On February 14th, 2023, TUGSA, along with the History Anti-Racism Taskforce (HART) from the University of Waterloo hosted a graduate student panel in honour of Black History Month.
Research
Tolulope Akande: The Colonial History of Nigeria and the Royal Niger Company
Tolulope (she/her) is a master's student in the Department of History at the University of Waterloo. She received her BA in History and a master's degree in Diplomacy from the University of Lagos, Nigeria. Her current research is concerned with juvenile delinquency and the Nigerian justice system. She focuses on the colonial roots of juvenile crime and its long-term consequences, using prison records from British colonial archives, available primary sources in Nigeria, and interdisciplinary scholarship. Her research interests are diverse and include African history, the history of prisons and punishment, colonialism, and legal history.
Arshad Desai: To Be "Un/silenced": The Interplay of Archives, Blackness, and Canadian History in That Happy Road
Arshad Desai is a second year PhD student at the University of Toronto. He earned his BA and MA in History, as well as the Black Canadian Studies Certificate, from York University, and last year he was awarded the prestigious Canada Graduate Scholarship to Honour Nelson Mandela. His forthcoming publication, "To Be 'Un/silenced': The Interplay of Archives, Blackness, and Canadian History in That Happy Road" will appear in Statesman of the Piano: Jazz, Race, and History in the Life of Lou Hooper, co-edited by Sean Mills, Eric Fillion, and Désirée Rochat, in Fall 2023.
Abigail Opoku: Writing Girls into African Histories: Female Education and the Colonial Project in the Gold Coast
Abigail Opoku is a recent graduate (MA in History) from the University of Waterloo, with hopes to begin her PhD studies this fall. Her research interests span broadly under these themes: (West) African Studies, Histories of empires and colonization, Histories of Women and girls, and Colonial Education. She is particularly interested in the various encounters that took place in the Gold Coast (present-day Ghana) between Europeans and locals, and how such events shaped conceptions of childhood and ideas of gender. As such, her Master's Research Paper, “Changed Men would require Changed Women”: The Organization of Female Education in the Gold Coast before the 1930s, focused on the introduction of formal female education in the Gold Coast before the 1930s, emphasizing how gendered conceptions on both sides of the encounter influenced its organization, prioritization, and development. Her PhD project will continue this line of inquiry, arguing that female education was central to the consolidation of the colonial project in the Gold Coast.

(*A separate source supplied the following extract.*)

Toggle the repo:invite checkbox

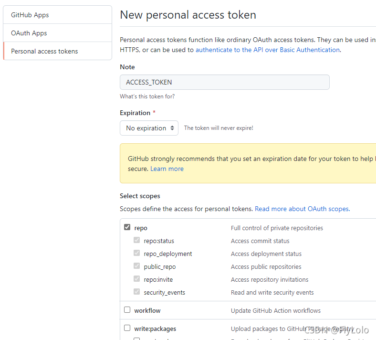(137, 279)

Dr. Barrington Walker: Chair
Dr. Barrington Walker holds a PhD in History from the University of Toronto and was a professor of History at Wilfrid Laurier University (Laurier) as well as the Senior Advisor, Equity, Diversity and Inclusion (EDI) in the Office of the Provost and VP Academic at Laurier at the time of the panel. Before coming to Laurier, he was an associate professor of History at Queen’s University.

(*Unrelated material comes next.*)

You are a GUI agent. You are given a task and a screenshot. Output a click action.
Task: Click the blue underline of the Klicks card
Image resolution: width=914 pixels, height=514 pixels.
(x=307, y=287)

An historian of Modern Canada, Walker's work focuses on the histories of Blacks, race immigration and the law. It seeks to illuminate the contours of Canadian modernity by exploring Canada's emergence as racial state through its histories of white supremacy, slavery, colonization/immigration, segregation and Jim Crowism. Much of his work considers how these practices were legitimized, and in some instances contested, by the rule of law and legal institutions. Dr. Walker was recently appointed as vice-provost, Equity and Inclusion at McMaster University, starting on May 1, 2023.